I'd like to address this blog from a mathematician's point of view. I have no real experience in finance...BUT I have a pretty good understanding of math.

I was intrigued by the discussion of "blind math". I am a firm believer in understanding WHERE math comes from, and WHY we are allowed to do it. If you are preparing to go into finance, you may be picking up a double math major for kicks. Chances are you're probably whining about being forced to take algebra and analysis. However, these are probably the most important math classes that you can take.

In particular, I am fond of analysis, as I view analysis as
"governing the laws of math". Analysis enables us to reconstruct everything we have learned and applied in calculus. Analysis is largely based upon justifying approximations we make in idealizations and models. With the help of analysis, we can legitimately say when, "epsilon goes to zero", and we have the power to transform the messy calculations of reality into simplified models that illuminate what's really going on.
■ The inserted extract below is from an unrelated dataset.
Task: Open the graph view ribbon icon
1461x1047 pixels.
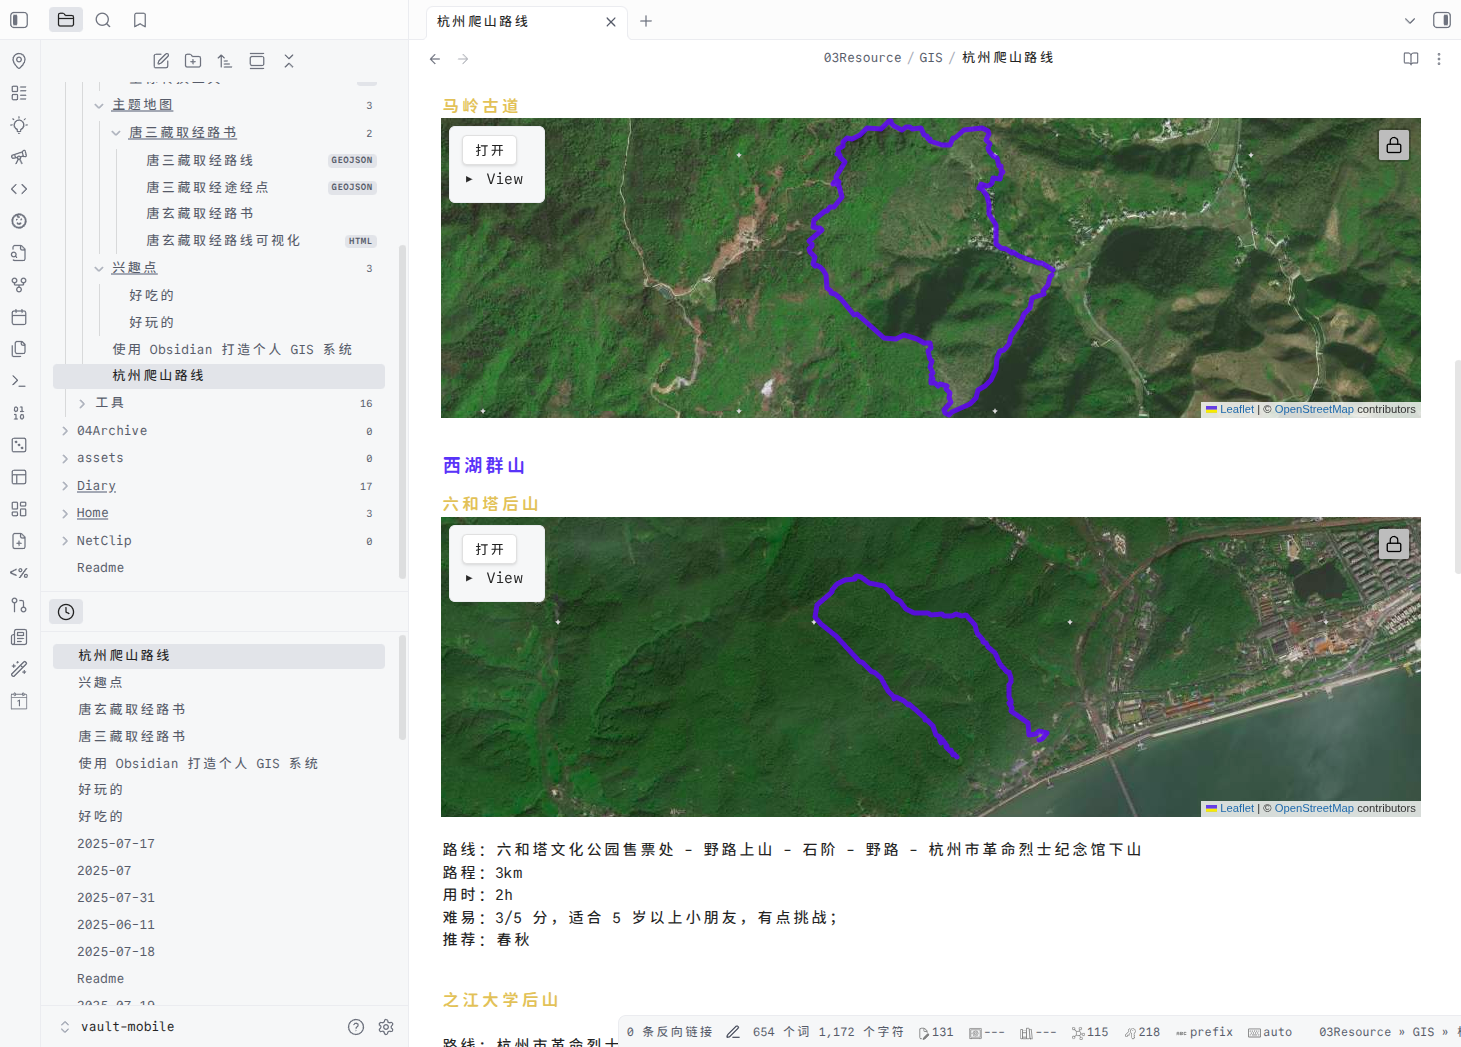Action: click(19, 285)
A great mathematician once told me that, "analysis is a wise man's subject". With experience and time, we gain more tricks to add to our bag, and things becoming "obvious" after a few repetitions. We only learn by making mistakes and trying out crazy possibilities to discover what works when. However, for most of you, these mistakes have high risks. A mistake I make in a proof will only cost me a few points on an exam, but a mistake you make for the company could cost you thousands of dollars. What is the best way then to avoid this painfully long learning process?

I think the best way, for both of us, is to study these problems from different perspectives. I may be a mathematician at heart, but I have learned plenty of tricks from studying applications to physics, finance(in the light sense of probability problems), and putnam problems(which don't really count because they are impossible). A partial differential equation serves as a model for countless phenomenon, and when viewed from a different perspective, different facets appear "obvious" with a little bit of background intuition.
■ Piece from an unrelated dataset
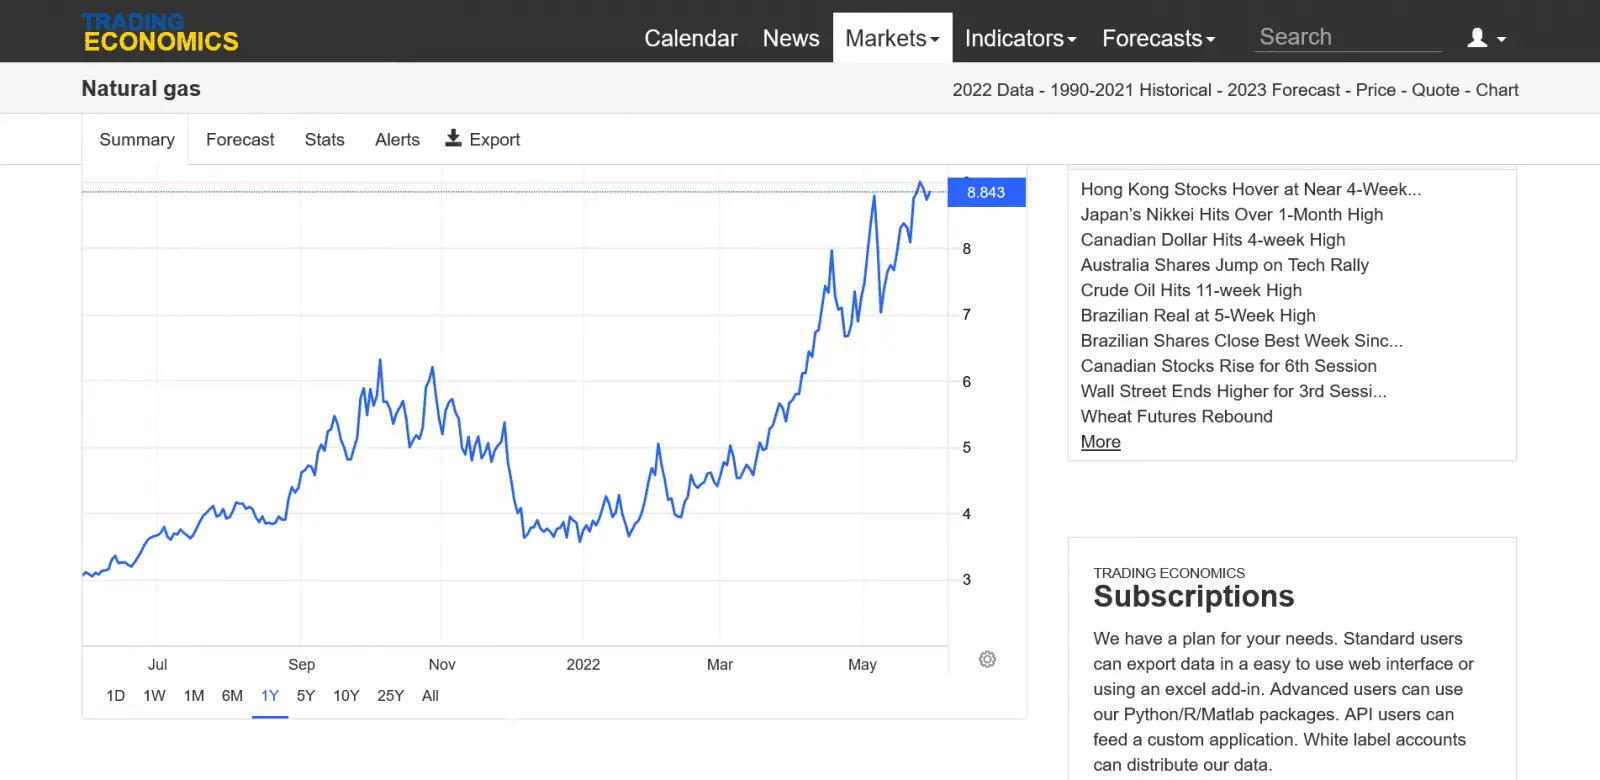The image size is (1600, 780).
Task: Open the Calendar page
Action: click(690, 38)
In addition, I have found that my research in dynamical systems has truly shown the power and subtleties of analysis. When faced with an open problem, one really sees how these theorems, lemmas, and tricks work. It is extremely useful to think of pathological examples and how to resolve their dangers. I highly recommend for those of you out there to consider conducting research, as it truly illuminates the mechanics behind mathematics. Even though we may begin by "blindly" stabbing at these problems, we walk away with a clear and deep understanding that will prevent us from performing this blind math in the future.

Anonymous said...

Thanks...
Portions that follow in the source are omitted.